# START OF Data supplied

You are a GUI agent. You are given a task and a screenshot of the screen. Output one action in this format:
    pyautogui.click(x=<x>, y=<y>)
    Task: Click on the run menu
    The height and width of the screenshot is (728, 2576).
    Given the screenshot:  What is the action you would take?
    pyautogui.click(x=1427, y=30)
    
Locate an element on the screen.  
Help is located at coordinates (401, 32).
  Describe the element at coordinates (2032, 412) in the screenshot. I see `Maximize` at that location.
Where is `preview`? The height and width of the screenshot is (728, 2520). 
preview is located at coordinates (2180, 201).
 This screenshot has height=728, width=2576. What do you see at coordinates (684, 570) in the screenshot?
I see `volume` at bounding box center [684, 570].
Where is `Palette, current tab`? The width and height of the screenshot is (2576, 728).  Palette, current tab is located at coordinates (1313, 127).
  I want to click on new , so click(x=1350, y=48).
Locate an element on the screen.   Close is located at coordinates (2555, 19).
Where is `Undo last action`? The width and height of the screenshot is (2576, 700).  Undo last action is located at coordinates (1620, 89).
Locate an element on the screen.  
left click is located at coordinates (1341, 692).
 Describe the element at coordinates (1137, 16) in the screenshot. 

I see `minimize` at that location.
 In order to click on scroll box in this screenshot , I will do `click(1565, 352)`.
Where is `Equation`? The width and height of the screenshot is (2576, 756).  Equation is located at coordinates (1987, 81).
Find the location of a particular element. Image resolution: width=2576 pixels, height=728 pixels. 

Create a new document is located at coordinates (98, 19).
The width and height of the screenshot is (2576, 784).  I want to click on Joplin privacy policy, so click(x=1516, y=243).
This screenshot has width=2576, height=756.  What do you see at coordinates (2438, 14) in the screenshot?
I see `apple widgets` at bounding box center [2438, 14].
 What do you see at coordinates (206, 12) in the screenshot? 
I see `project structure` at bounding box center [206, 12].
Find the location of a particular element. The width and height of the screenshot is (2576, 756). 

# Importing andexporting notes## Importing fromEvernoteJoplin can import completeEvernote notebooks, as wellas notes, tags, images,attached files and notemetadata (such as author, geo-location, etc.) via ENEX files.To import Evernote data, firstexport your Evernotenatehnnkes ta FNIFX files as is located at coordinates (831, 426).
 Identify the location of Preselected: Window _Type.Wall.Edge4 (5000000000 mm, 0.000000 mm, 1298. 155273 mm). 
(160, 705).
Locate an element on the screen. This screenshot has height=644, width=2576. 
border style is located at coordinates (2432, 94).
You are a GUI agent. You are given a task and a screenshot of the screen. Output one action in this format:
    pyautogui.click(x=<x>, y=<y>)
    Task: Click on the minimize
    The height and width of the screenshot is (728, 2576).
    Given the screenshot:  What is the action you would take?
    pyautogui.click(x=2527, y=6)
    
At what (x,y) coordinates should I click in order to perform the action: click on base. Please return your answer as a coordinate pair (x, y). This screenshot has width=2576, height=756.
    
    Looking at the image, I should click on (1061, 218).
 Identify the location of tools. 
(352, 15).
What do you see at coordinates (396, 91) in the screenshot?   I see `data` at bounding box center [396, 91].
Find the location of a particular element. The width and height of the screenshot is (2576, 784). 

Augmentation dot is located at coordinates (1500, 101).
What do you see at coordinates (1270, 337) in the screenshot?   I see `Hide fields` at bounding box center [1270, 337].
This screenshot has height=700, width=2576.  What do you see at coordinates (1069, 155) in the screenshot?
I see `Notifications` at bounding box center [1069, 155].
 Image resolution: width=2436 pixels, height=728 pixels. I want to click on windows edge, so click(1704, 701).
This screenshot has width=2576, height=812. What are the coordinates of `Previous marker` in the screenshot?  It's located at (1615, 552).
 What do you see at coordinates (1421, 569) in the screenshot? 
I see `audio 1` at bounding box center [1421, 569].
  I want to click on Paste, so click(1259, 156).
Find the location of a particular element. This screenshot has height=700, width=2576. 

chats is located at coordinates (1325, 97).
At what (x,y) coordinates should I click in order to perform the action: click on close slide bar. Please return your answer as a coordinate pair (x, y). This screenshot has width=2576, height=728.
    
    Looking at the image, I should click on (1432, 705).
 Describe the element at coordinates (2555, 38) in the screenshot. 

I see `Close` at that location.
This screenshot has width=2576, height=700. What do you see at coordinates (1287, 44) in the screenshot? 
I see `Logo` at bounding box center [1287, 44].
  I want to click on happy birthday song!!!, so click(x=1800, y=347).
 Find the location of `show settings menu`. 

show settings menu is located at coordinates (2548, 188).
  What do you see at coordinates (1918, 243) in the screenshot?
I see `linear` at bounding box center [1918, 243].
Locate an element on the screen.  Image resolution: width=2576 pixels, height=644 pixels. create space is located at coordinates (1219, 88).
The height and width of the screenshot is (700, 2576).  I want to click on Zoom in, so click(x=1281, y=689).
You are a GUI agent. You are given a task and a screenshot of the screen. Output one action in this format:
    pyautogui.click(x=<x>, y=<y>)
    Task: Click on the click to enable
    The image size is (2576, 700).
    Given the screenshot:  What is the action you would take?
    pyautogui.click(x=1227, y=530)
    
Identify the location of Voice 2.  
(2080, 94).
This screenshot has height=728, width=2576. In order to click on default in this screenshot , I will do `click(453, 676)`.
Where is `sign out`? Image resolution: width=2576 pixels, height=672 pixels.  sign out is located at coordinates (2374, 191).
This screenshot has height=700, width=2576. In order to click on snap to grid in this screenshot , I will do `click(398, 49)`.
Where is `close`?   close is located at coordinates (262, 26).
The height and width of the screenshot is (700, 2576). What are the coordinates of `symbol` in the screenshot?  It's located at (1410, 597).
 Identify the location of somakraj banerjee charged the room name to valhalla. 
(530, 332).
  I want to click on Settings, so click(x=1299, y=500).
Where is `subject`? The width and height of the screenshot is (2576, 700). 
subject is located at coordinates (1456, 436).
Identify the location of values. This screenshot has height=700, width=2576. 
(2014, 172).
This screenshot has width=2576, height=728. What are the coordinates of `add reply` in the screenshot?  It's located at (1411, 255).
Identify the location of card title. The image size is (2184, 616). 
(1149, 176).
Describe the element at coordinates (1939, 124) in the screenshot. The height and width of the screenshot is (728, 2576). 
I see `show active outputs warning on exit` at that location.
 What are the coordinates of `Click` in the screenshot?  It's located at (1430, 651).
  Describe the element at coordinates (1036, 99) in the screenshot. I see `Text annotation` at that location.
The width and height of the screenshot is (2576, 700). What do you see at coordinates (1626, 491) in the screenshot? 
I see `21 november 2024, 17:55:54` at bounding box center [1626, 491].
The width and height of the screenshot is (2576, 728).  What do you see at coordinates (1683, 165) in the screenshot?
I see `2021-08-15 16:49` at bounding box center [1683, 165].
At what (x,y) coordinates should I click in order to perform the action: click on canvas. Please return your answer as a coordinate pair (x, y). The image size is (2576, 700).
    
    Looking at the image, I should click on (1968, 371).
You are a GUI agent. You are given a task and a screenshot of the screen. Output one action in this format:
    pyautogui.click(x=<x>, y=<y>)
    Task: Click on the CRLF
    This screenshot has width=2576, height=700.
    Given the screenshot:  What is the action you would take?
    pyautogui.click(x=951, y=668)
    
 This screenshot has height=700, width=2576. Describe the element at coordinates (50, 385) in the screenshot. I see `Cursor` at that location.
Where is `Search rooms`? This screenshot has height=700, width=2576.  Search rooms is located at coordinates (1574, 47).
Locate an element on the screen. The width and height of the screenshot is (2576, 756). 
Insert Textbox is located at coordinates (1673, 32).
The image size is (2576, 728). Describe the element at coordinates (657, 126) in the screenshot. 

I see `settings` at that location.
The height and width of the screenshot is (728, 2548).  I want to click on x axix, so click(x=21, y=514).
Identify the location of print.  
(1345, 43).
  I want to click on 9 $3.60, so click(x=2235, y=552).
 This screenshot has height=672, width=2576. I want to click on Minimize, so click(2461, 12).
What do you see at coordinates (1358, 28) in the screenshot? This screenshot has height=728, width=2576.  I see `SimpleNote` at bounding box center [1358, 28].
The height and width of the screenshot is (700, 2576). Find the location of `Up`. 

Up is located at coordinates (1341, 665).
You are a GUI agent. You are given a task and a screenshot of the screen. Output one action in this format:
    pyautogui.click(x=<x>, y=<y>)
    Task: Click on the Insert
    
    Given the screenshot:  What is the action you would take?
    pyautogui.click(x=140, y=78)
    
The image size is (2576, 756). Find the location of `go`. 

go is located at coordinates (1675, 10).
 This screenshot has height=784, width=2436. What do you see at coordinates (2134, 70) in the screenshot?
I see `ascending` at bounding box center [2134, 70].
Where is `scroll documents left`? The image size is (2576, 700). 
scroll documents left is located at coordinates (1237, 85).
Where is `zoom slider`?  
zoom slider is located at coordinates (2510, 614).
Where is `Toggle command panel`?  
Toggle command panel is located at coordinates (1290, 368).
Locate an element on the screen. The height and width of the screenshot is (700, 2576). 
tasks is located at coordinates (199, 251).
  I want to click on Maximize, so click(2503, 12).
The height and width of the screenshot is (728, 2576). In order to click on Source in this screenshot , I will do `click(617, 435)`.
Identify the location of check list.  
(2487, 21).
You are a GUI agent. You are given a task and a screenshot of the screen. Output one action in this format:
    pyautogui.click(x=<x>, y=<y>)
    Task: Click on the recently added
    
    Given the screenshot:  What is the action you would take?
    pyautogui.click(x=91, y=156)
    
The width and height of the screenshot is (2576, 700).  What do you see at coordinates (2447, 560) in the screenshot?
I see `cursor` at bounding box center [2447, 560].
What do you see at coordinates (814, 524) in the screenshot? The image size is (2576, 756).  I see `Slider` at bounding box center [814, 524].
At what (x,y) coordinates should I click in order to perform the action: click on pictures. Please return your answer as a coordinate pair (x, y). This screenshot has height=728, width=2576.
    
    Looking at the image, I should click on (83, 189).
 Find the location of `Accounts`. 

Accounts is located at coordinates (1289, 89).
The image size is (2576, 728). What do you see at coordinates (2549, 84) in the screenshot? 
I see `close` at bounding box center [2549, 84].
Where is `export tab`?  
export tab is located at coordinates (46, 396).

# END OF Data supplied

**Stated problem**
Please present the lines above, from the one containing "coordinates (262, 26)." up to and including the one containing "center [1626, 491].", as a Markdown table with the columns No. and Line. Give one numbered row per line and omit blank lines.

**Answer for the task**
| No. | Line |
|---|---|
| 1 | Where is `close`?   close is located at coordinates (262, 26). |
| 2 | The height and width of the screenshot is (700, 2576). What are the coordinates of `symbol` in the screenshot?  It's located at (1410, 597). |
| 3 |  Identify the location of somakraj banerjee charged the room name to valhalla.  |
| 4 | (530, 332). |
| 5 |   I want to click on Settings, so click(x=1299, y=500). |
| 6 | Where is `subject`? The width and height of the screenshot is (2576, 700).  |
| 7 | subject is located at coordinates (1456, 436). |
| 8 | Identify the location of values. This screenshot has height=700, width=2576.  |
| 9 | (2014, 172). |
| 10 | This screenshot has width=2576, height=728. What are the coordinates of `add reply` in the screenshot?  It's located at (1411, 255). |
| 11 | Identify the location of card title. The image size is (2184, 616).  |
| 12 | (1149, 176). |
| 13 | Describe the element at coordinates (1939, 124) in the screenshot. The height and width of the screenshot is (728, 2576).  |
| 14 | I see `show active outputs warning on exit` at that location. |
| 15 |  What are the coordinates of `Click` in the screenshot?  It's located at (1430, 651). |
| 16 |   Describe the element at coordinates (1036, 99) in the screenshot. I see `Text annotation` at that location. |
| 17 | The width and height of the screenshot is (2576, 700). What do you see at coordinates (1626, 491) in the screenshot?  |
| 18 | I see `21 november 2024, 17:55:54` at bounding box center [1626, 491]. |